修也の言葉が切れると同時に、有利栖は修也に泣き付いていた。その胸板に顔を埋め、大粒の涙を流す。そして──嗚咽混じりの言葉を絞り出した。
「……ねぇ、どうしてっ!?
なんで、なんで……精霊を持ってるってだけで……あの子が……兎月が! そんな酷い目に、合わなくちゃいけないの……っ!」
泣きじゃくる有利栖を、修也は左手で優しく抱き寄せる。そして拳銃を握る右手に力を込め、口を開いた。
「それが……“血翼”のやり方だ。欲しいモノはどんな手段を持ってしても手に入れる……。

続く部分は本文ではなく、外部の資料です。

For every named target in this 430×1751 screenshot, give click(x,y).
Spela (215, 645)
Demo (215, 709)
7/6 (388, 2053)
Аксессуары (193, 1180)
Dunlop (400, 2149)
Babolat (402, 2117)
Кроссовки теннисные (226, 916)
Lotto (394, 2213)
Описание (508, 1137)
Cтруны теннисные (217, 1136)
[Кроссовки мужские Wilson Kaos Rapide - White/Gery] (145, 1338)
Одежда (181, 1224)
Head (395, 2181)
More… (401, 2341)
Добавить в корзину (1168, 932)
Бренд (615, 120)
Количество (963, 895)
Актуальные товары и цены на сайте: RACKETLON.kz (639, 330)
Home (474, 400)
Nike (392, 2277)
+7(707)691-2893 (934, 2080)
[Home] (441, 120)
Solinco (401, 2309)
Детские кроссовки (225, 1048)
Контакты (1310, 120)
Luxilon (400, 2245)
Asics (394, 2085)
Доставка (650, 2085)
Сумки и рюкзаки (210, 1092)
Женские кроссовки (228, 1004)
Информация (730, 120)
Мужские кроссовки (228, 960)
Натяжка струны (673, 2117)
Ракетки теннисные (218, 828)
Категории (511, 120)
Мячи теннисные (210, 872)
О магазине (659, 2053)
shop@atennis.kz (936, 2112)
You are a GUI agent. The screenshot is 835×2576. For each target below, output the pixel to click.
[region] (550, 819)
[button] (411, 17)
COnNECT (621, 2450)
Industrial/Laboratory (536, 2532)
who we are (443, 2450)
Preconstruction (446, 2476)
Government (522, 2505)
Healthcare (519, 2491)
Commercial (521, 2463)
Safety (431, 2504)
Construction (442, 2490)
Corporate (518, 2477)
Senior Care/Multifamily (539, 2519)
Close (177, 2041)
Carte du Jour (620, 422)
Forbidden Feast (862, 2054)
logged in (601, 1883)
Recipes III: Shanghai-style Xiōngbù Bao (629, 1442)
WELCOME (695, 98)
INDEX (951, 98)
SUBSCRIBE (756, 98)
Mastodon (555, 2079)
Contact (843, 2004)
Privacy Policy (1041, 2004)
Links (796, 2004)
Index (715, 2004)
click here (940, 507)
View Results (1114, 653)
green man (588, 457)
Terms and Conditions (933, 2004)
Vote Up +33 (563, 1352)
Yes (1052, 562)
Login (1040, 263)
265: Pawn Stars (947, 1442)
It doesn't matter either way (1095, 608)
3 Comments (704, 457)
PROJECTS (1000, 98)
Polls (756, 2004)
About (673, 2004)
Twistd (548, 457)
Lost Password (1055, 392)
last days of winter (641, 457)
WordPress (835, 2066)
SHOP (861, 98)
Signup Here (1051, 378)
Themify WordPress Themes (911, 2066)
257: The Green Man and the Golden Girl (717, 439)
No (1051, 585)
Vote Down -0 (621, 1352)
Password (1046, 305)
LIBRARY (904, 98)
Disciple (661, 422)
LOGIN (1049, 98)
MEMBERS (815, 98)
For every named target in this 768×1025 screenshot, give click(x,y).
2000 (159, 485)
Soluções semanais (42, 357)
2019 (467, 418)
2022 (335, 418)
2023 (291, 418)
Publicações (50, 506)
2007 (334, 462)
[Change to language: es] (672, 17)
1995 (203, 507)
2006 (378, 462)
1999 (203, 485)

“機関”は、白綺 兎月を救うことができなかった……だからこそ、再び同じ失敗を繰り返さないために、俺がここにいる。
──君を、守るために」
力強い修也の言葉に、有利栖は嗚咽を漏らしながら何度も頷いた。修也は有栖川の背中を優しく撫でながら、言葉を続ける。
「──有利栖。
精霊なんて存在しない、元の平和な生活に戻りたい……もし君がそう望むなら、その精霊を俺の手で終わらせる……兎月の元へ、送ってやる。
──どうする?」
未だ泣き止む素振りを見せない有利栖を心配しているのか、純白のモンシロチョウはゆらゆらと有利栖の周囲を不規則に飛び交う。
修也の言葉に、有利栖は答えなかった。
ただ、修也の胸の中で涙を流し続けた──。